Abstrak - Della Hidayati Rahman
Terbatas  Irwan Sofiyan
» Gedung UPT Perpustakaan
Terbatas  Irwan Sofiyan
» Gedung UPT Perpustakaan
Petani tradisional kakao di Indonesia menerapkan metode fermentasi alami yang
menghasilkan kualitas dan cita rasa biji kakao yang tidak konsisten, sehingga
pemasarannya cenderung terbatas, khususnya kakao jenis lindak (bulk cacao).
Salah satu solusinya adalah melakukan fermentasi terkontrol tambahan atau
fermentasi sekunder yang mampu meningkatkan kualitas serta menghasilkan
varian rasa kakao yang baru. Kompleksitas cita rasa dan aroma dapat direkayasa
saat fermentasi sekunder dengan penambahan ekstrak buah-buahan. Penelitian ini
bertujuan untuk membandingkan pengaruh penambahan variasi inokulum dan
buah terhadap kualitas biji kakao, membandingkan profil metabolit biji kakao
terfermentasi sekunder dengan penambahan inokulum dan buah, serta
membandingkan profil metabolit biji kakao hasil fermentasi sekunder sebelum
dan setelah dilakukan roasting. Fermentasi sekunder dilakukan menggunakan biji
kakao Forastero dari Lombok Utara yang telah terfermentasi secara alami dan
kemudian diberi lima macam perlakuan: (1) penambahan inokulum Candida
tropicalis (10% v/w, 107 sel/mL), (2) Lactiplantibacillus plantarum H5B7-1 (10%
v/w, 107 CFU/mL), (3) campuran C. tropicalis dan L. plantarum H5B7-1 (1:1),
(4) kulit segar buah lemon (4% w/v) dan C. tropicalis, serta (5) bubuk stroberi
(5% w/v) dengan campuran C. tropicalis dan L. plantarum H5B7-1. Seluruh
fermentasi dilakukan selama 15 jam pada inkubator suhu 30ºC dengan
pengadukan setiap 3 jam. Selama proses fermentasi, dilakukan pengamatan pH,
temperatur, kelimpahan mikroba, susut bobot, kadar air, dan perubahan profil
metabolit. Setelah fermentasi, biji dikeringkan menggunakan oven (50ºC, 24 jam)

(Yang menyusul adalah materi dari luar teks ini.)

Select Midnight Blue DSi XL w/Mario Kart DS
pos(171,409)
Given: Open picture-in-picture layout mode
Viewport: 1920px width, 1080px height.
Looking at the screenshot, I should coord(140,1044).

dan di-roasting pada temperatur 150ºC selama 10 menit. Biji kakao kering
ditentukan kualitasnya melalui nilai indeks fermentasi dengan metode cut test dan
jumlah biji tiap 100 gram dibandingkan dengan baku mutu SNI 01-2323:2008.
Analisis metabolomik dilakukan dengan metode GC-MS dan analisis sensori
dilakukan oleh 14 orang panelis semi terlatih. Seluruh variasi fermentasi sekunder
mampu meningkatkan indeks fermentasi biji kakao yang mulanya bernilai 66%
menjadi 85–95% dan peningkatan mutu biji kakao dari kategori S menjadi C (SNI
01-2323:2008). Perubahan indeks fermentasi tertinggi sebesar 95% teramati pada
variasi penambahan C. tropicalis dan penambahan inokulum L. plantarum H5B7-
1. Berdasarkan Principal Component Analysis (PCA) dari analisis metabolomik,
perubahan tersebut ditandai dengan peningkatan kandungan asam amino alanin,
isoleusin, dan valin pada kedua perlakuan. Analisis volcano plot menunjukkan
fermentasi sekunder juga menyebabkan peningkatan kandungan gula glukosa,
sukrosa, dan galaktosa sebagai hasil metabolisme khas dari ragi (C. tropicalis),
serta peningkatan kandungan sugar acid glukono-1,5-lakton dan asam glukonat
sebagai hasil dari metabolisme khas bakteri asam laktat (L. plantarum H5B7-1).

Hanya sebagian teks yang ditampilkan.